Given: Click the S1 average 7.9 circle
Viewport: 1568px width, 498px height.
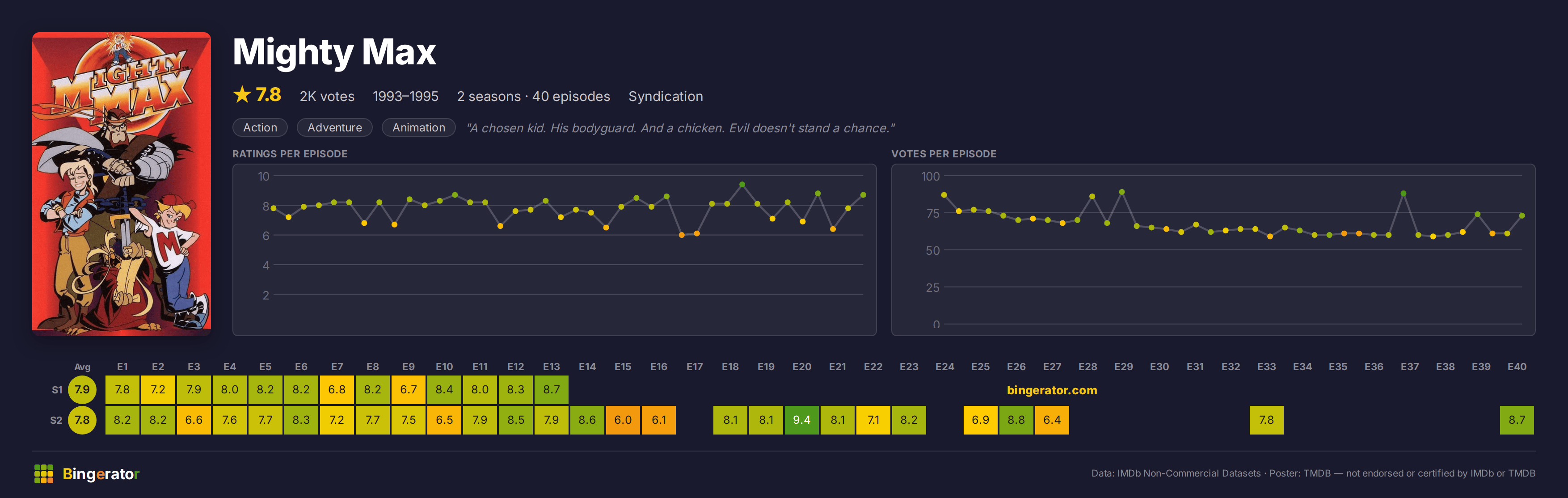Looking at the screenshot, I should [x=82, y=390].
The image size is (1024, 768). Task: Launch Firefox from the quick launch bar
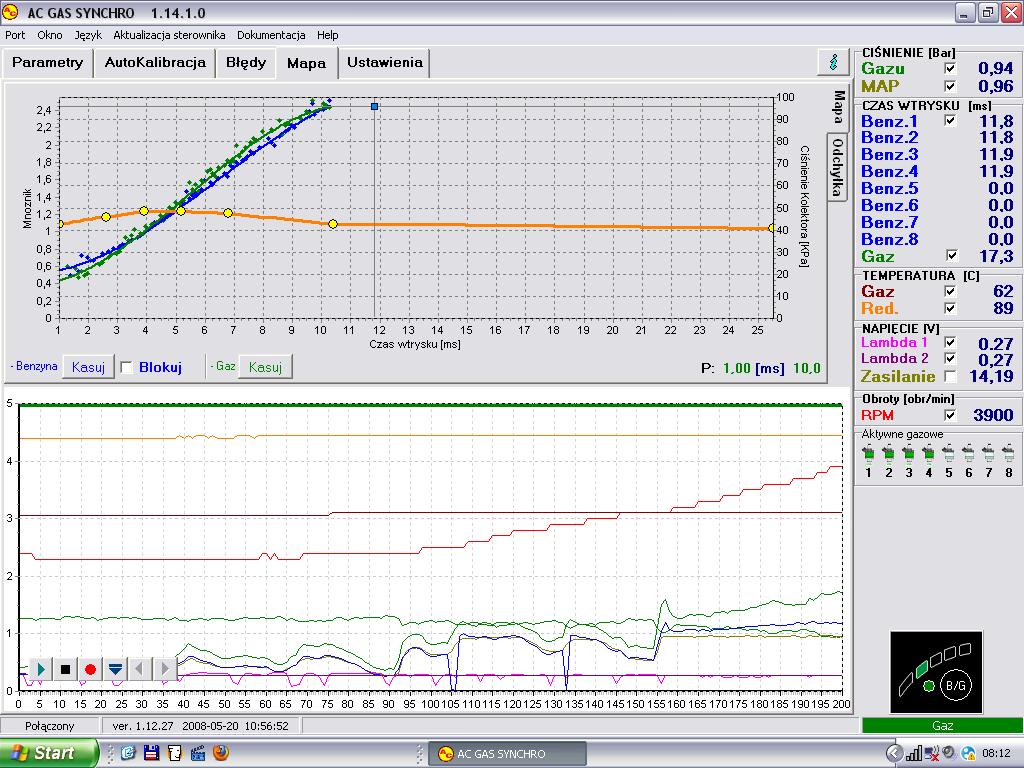[220, 753]
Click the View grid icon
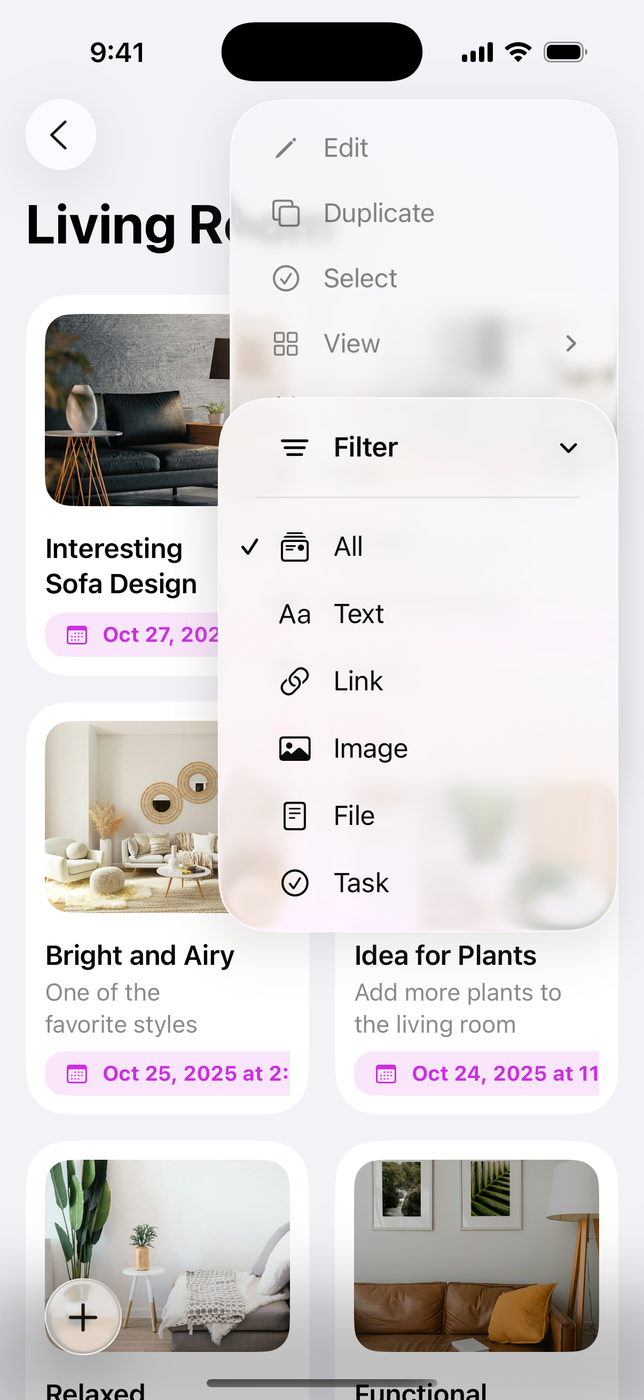The width and height of the screenshot is (644, 1400). [286, 344]
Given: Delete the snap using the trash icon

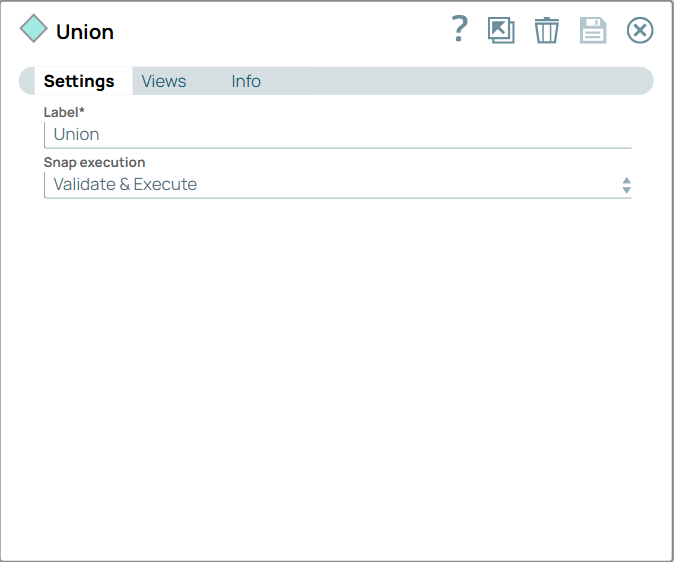Looking at the screenshot, I should pyautogui.click(x=547, y=30).
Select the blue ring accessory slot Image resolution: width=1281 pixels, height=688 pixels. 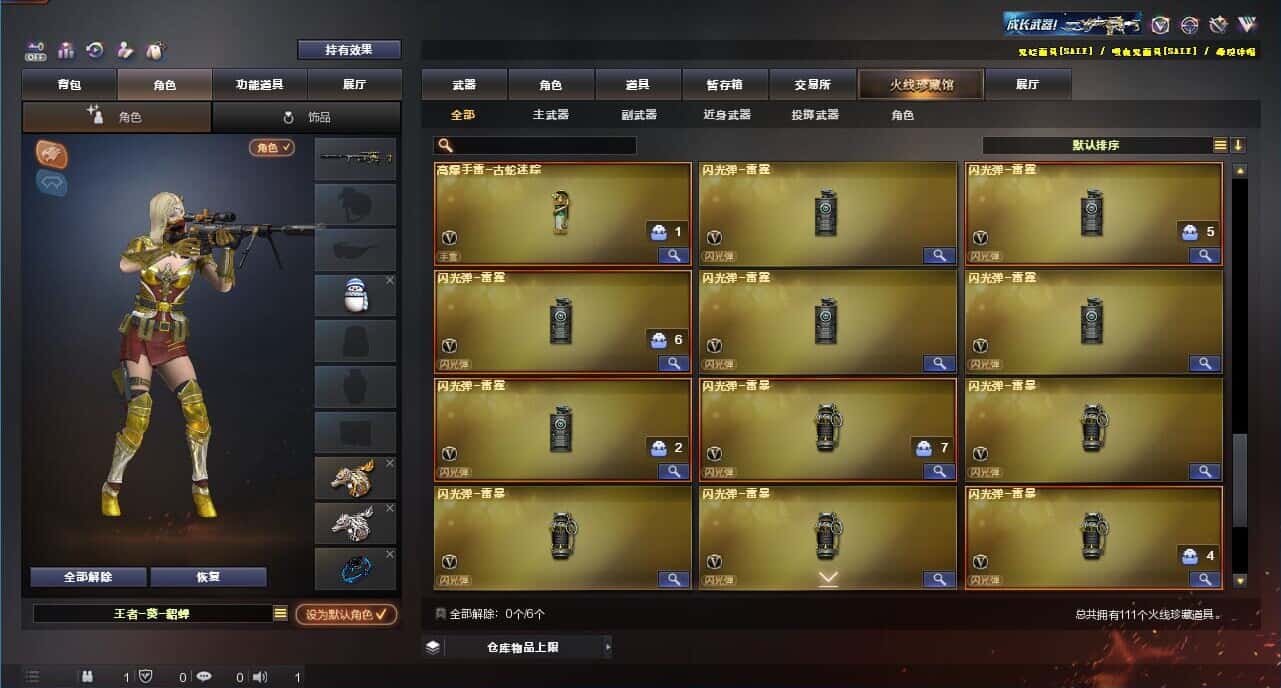pyautogui.click(x=355, y=569)
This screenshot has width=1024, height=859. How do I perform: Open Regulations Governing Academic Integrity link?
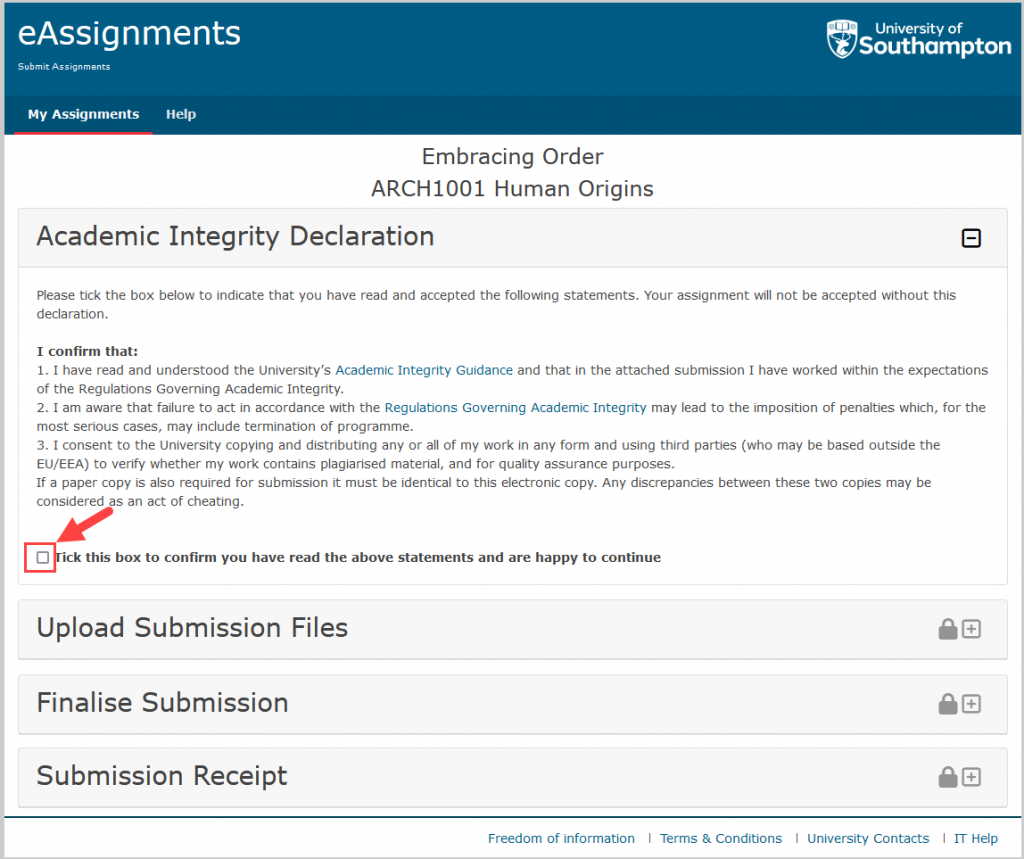click(515, 407)
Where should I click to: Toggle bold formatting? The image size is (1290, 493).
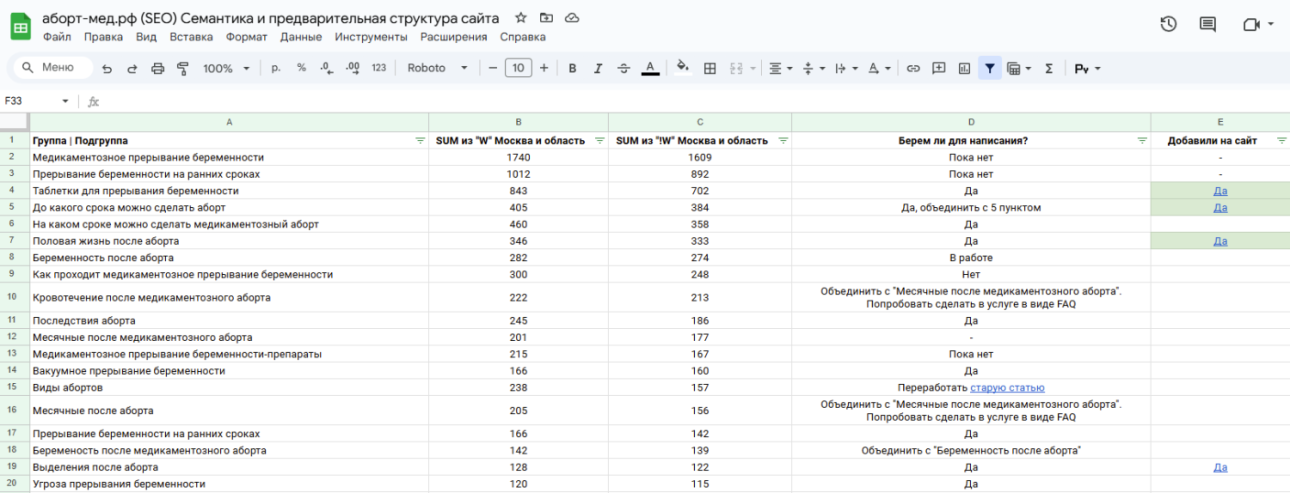573,68
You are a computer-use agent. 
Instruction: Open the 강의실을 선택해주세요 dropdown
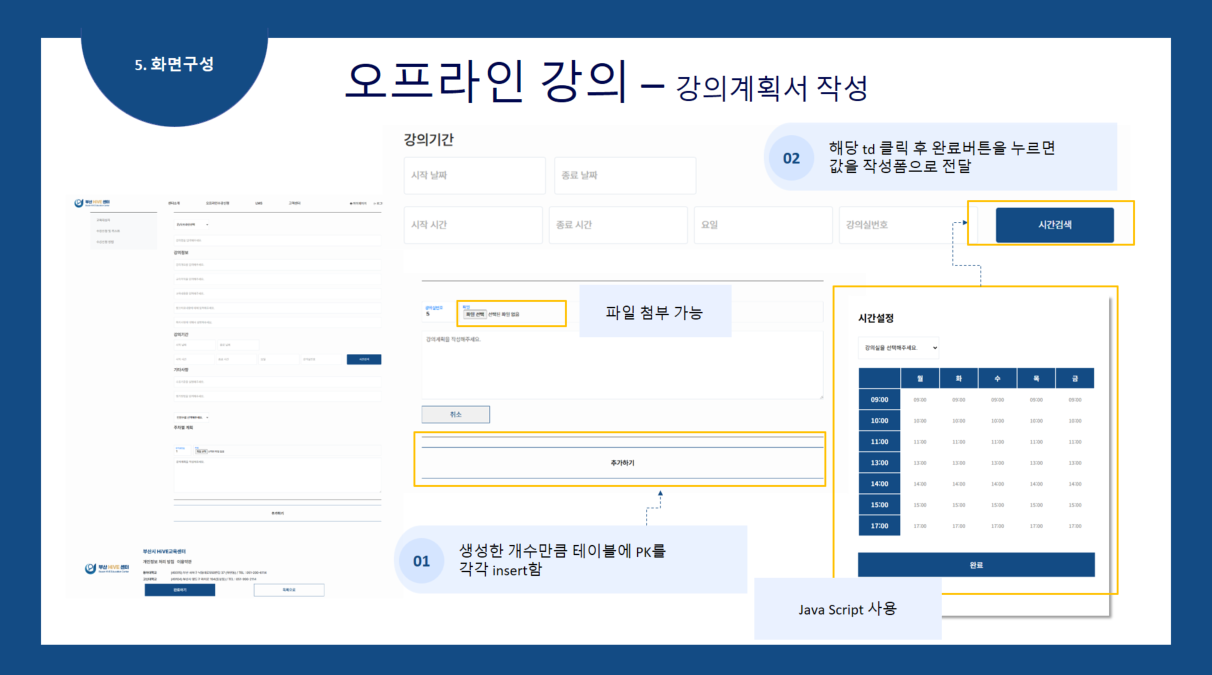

= = = = = = =

What is expected:
From the line containing "You are a computer-use agent." through the final line of the listing, copy every line exactly and nothing else. Skip the pictures.

Exercise solution:
You are a computer-use agent. 
Instruction: Open the 강의실을 선택해주세요 dropdown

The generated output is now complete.